Non vi racconterò di cosa parla realmente questo romanzo, perché se raccontassi un po’ di trama cadrei nello spoiler e giù nel Sottosopra, in bocca a un Demogorgone. Il protagonista si chiama Adam Johnson, un nome palesemente non scelto a caso, e nasconde un segreto e si trova a vivere in un mondo al collasso. Quel che Adam e il suo creatore Kunowski vogliono dirci in poche parole è: siamo davvero liberi? Quanto il nostro pensiero è o meno determinato dall’ambiente e dalla persona? Cosa accadrebbe se accettassimo ogni nostro singolo, favoloso e orribile aspetto di noi stessi e degli altri, in un universo in declino per troppe richieste di perfezione?

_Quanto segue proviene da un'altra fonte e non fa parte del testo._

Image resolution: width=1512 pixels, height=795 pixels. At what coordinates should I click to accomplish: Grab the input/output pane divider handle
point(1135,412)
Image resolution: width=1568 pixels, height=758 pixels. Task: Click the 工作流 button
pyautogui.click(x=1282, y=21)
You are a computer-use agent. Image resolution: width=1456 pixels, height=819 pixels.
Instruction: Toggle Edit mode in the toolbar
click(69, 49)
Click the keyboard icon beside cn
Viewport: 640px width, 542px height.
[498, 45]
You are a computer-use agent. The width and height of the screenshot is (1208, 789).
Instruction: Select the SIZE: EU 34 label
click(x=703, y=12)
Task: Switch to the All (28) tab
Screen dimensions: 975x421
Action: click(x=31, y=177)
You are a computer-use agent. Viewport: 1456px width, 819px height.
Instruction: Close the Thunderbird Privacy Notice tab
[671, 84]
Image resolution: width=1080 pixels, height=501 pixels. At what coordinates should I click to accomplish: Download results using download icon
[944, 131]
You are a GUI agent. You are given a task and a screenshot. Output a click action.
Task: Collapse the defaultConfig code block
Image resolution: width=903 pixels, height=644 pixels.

Ho detto che il romanzo è un tantino arrogante… ma chi a 16 anni non lo è? Quando si scoprono i poeti maledetti e Jim Morrison, quando si scopre che la filosofia è una materia da tossici e che la nostra storia è piena di grandi personaggi a cui ispirarsi, chi non è stato un minimo strafottente? Certo, se si legge il libro tenendo conto dell’età dell’autore quando lo scrisse, questi elementi balzano all’occhio e non si può non pensare che, in fondo, un capolavoro non è e può essere migliorato.
Ciò che invece è una vera sorpresa, così strabiliante da farmi rabbrividire, è l’uso della lingua: raramente ho visto una scrittura così cadenzata, così ritmata, così perfetta dal punto di vista uditivo. Lo stile, pur narcisistico e decadentista come manco il D’Annunzio nazionale, è una meraviglia per gli occhi e per le orecchie. Pertanto, chiedo ufficialmente che qualche buona anima se ne procuri una copia e valuti se acquisirne i diritti per la traduzione, perché se il testo può essere aggiustato in diversi punti, la forma è davvero eccezionale.
Nel caso in cui non riuscissi a scrivere prima, vi saluto con un abbraccio e un augurio di buone vacanze!